## BEGIN Task input

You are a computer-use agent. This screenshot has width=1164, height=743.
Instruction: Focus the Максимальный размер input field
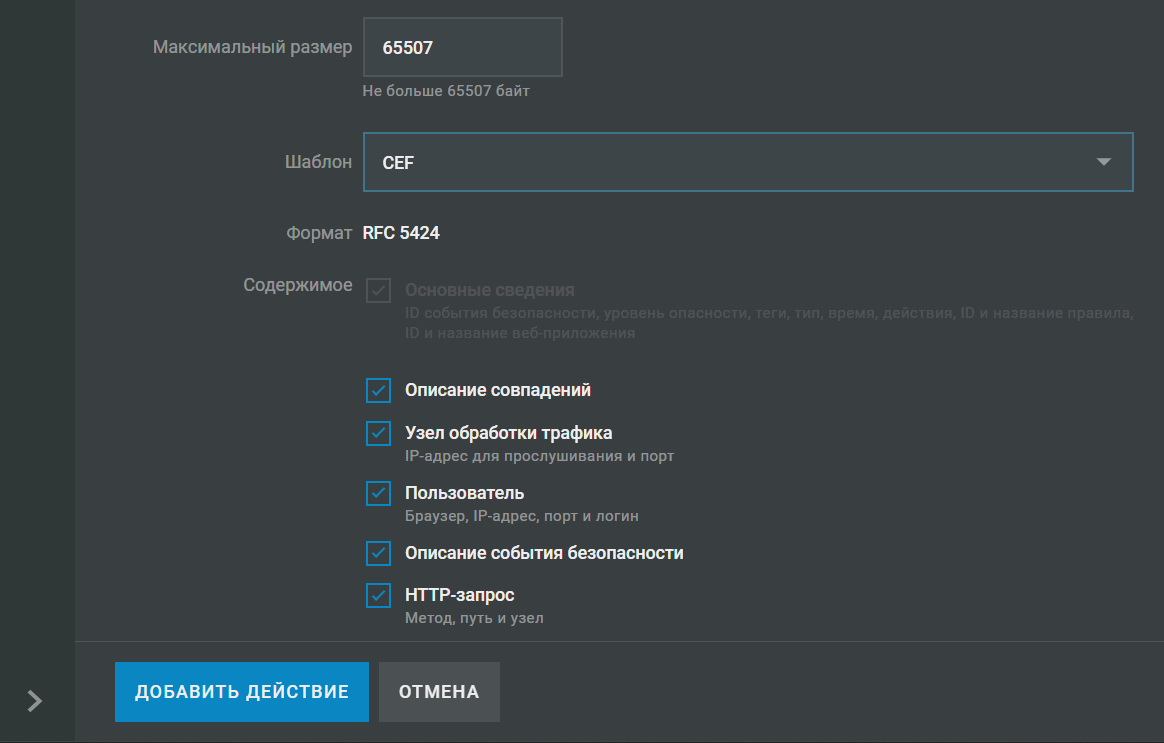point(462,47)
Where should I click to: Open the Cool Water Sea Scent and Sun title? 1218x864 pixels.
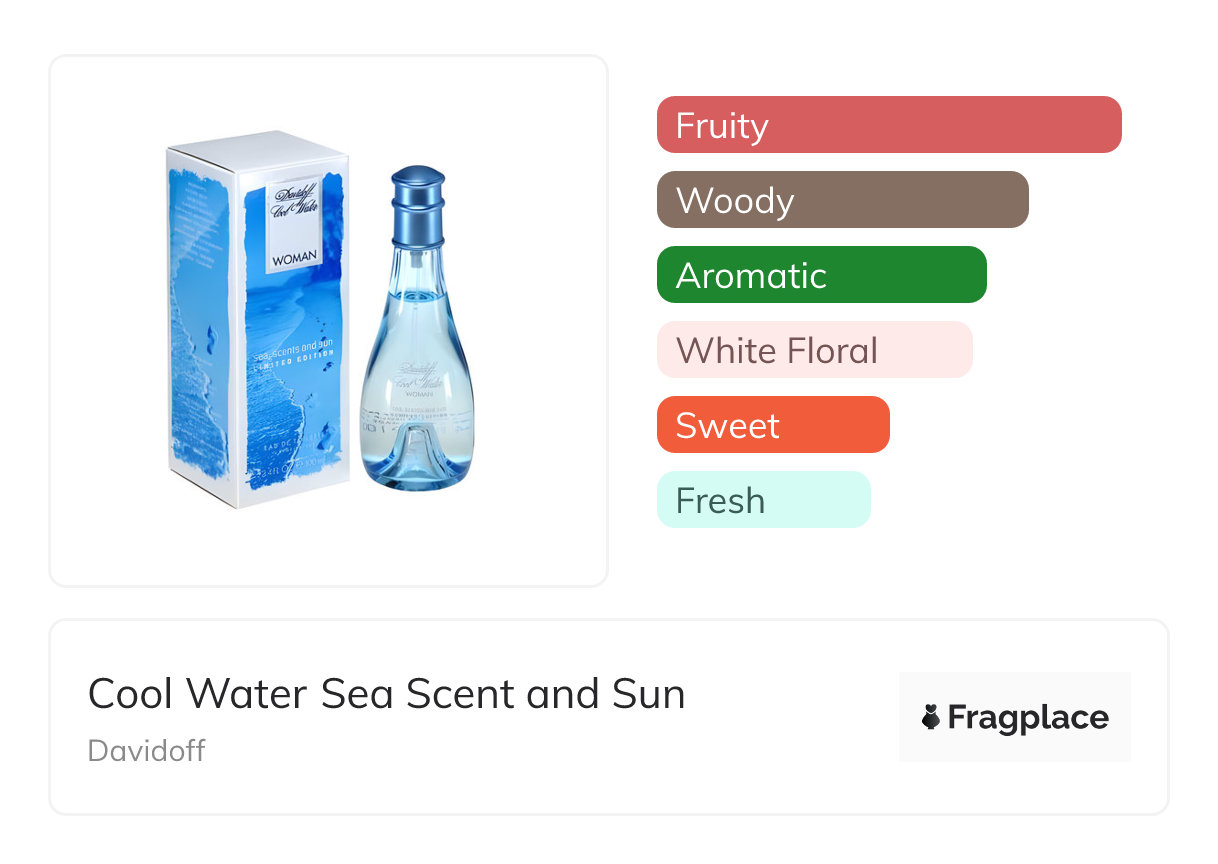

## END Task input
## BEGIN Task input

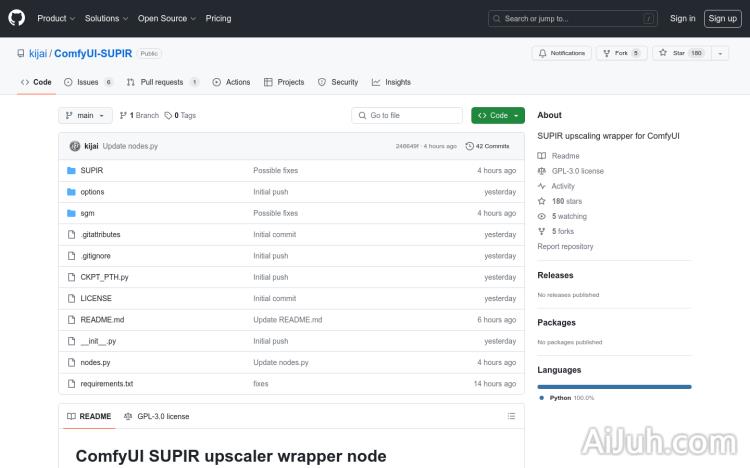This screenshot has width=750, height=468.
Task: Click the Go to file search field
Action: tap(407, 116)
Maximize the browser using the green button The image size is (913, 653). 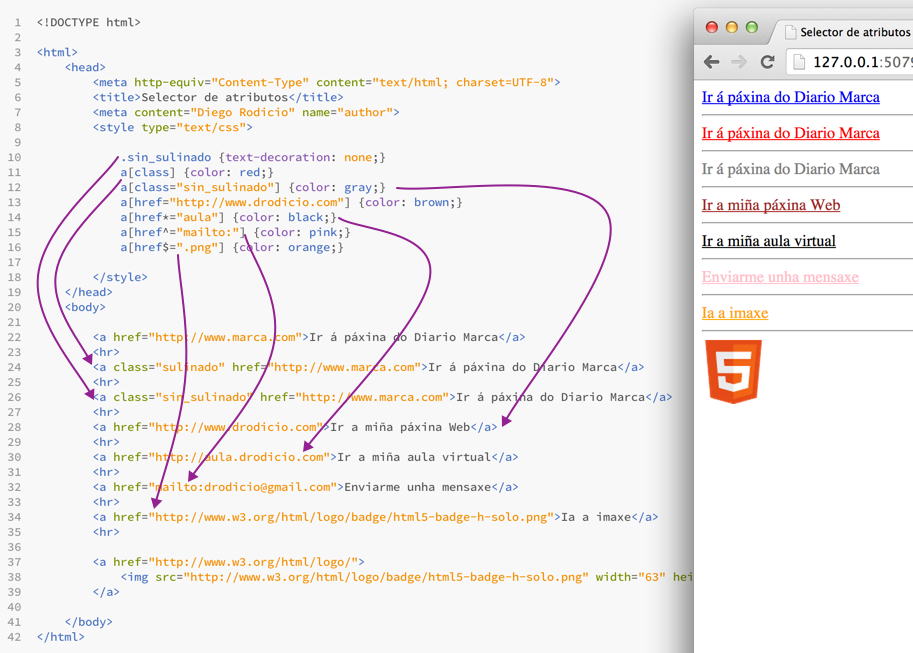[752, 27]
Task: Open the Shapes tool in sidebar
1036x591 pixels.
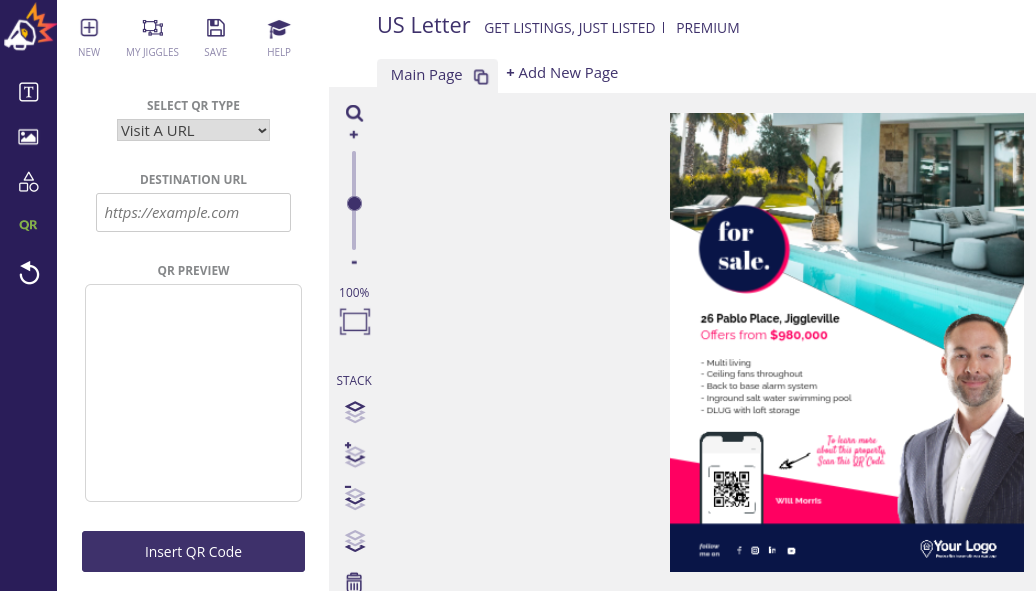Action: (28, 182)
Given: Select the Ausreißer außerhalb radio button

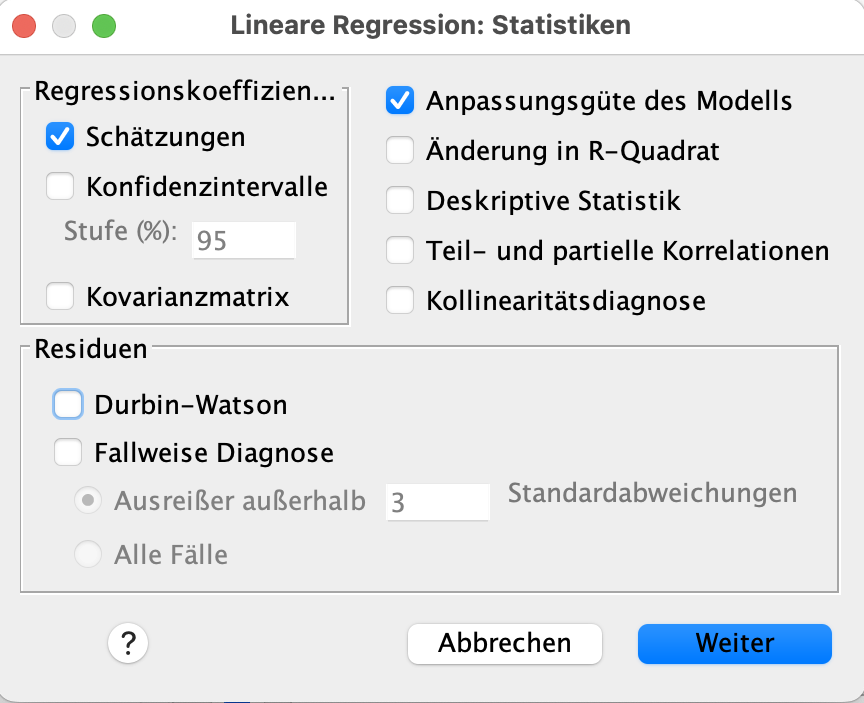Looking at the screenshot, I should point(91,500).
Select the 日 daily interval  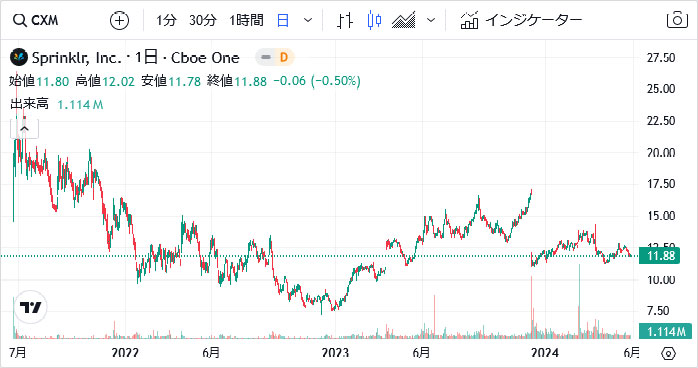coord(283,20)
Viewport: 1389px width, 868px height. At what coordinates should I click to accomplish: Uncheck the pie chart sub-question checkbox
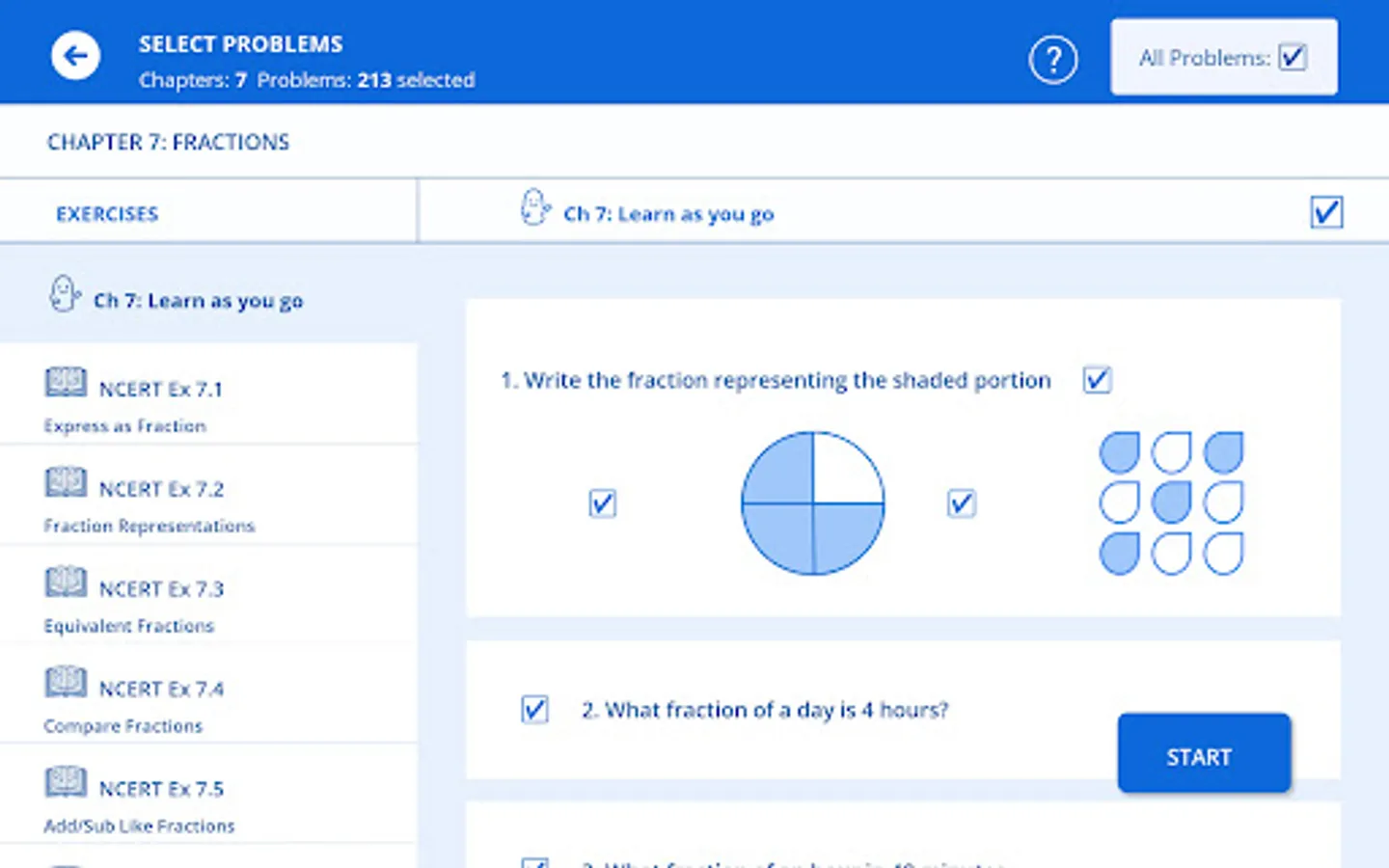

## END Task input

Short problem -> Please turn the lines of the listing from the line with "You are a computer-use" to the line with "Where should I" into a numbered list, omitting any blank lines and leaving out the pictures.

Exercise solution ->
1. You are a computer-use agent. This screenshot has width=1164, height=743.
2. Instruction: Focus the Максимальный размер input field
3. point(462,47)
4. Where should I click to: Open the Cool Water Sea Scent and Sun title? 1218x864 pixels.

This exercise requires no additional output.